STAYING POWER


Within our walls this talisman grows old.
In the north-east corner, where demons loom,
it seeks chill time enough to later bloom:
such hours are fewer now and not as cold.
Each year the snowy corymbs soon unfold.
Then on pruned limbs a glossy crown makes room,
where fruit must strive to swell, not be assumed –
for heart rot saps the trunk, its bark shot-holed.

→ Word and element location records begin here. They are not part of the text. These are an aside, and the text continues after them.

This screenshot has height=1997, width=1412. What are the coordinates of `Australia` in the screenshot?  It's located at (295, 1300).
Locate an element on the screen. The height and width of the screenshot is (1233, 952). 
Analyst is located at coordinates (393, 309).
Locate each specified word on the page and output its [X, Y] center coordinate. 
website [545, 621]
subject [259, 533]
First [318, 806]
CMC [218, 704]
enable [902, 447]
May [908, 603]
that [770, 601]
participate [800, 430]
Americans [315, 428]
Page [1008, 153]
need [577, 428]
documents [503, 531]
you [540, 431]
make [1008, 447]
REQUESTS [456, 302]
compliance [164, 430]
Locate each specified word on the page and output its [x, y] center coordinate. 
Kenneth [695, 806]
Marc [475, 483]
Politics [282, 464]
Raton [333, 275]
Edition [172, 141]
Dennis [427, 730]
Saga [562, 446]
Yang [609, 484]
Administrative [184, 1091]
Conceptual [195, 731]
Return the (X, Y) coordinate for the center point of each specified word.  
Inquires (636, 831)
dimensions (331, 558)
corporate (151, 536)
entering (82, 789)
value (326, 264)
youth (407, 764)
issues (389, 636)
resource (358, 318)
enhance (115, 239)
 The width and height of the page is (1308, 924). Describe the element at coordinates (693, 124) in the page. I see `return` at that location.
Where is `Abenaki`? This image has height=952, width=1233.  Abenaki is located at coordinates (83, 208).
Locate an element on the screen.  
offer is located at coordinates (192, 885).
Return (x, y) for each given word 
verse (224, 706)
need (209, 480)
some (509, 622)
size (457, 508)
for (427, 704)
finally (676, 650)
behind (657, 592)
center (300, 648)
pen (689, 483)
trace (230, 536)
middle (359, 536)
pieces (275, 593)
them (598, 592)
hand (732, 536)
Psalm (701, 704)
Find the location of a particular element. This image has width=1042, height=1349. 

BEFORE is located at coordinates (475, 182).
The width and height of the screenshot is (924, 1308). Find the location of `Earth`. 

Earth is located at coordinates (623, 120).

When loading grows too great, some must descend
unformed, like once good Christians fallen.
For while love’s tears get harder to requite
midwinter – from June on - draws in the light.
What pears remain wait patiently to ripen;
those dropped are best forgotten, odds and ends.


  


vi - viii. 2019

FLIGHT




When I reach the top of this mountain
I will rest, suck in the thin air.
When I reach the top of this mountain,
I shall know with cold certainty
that I won’t come this way again.
When I reach the top of this mountain
I’ll look down and beyond,
turn a full circle
from sunrise to nightfall and back again.

Hear the chainsaws slash,
Hear bulldozers tear. 
Watch smoke rise, the cattle moving in.
See cities bulge with driveways,
malls and shanty towns.
See haze hang
over the concrete and corrugated iron.
The earth in a single revolution,
when I reach the top of this mountain.

Name fifty things that fall from the sky,
they said.
I began with bombs
and finished at feathers.
On top of this mountain
wind ruffles the plumage;
I tuck stray primaries in place
and unfold my wings,
ready for launching.

Ready to soar
above this barren peak,
in search of a safe distance.
Ready to sacrifice position
for momentum.
I can hear turbulence rising;
they say that sand is running out.
If this is true,
I may never land.



vii. 2019

BECOMING

Locals must have heard us fetching up,

packed in our pug-nosed Bedford minibus –

its cylinders’ spluttered misfire

and gears grinding through their changeful accents –

migrants from the Midlands.

Flat vowels swallowed by greenfield fortune,

moving to see what we might become.

 

At three days short of ten years old,  

rare treat to ride up front beside

my father flush with his big promotion.

Feet warm on the engine,

mother sandwiched in between squabbling

siblings, grubby and tired of mid-summer,

restless to see where we might become.

 

Slipping our moorings, the ferry

is roll-on-roll-off basket of promises,

deliveries and cheap day trips.

Her squat symmetry and shallow bottom,

my very own Dawn Treader.

Like hawsers thrown to bollards we make fast,

settling to see what we could become.

 

Up budget-stretching cul-de-sac, four-square

with own coal bunker and shrunken plum,

a white-walled floor plan forms our blueprint.

In that detachment – shaped by boundary

of crumbling cliffs, creeks and shores,

high downs, woods and hidden caves –

finding how it was we came to become.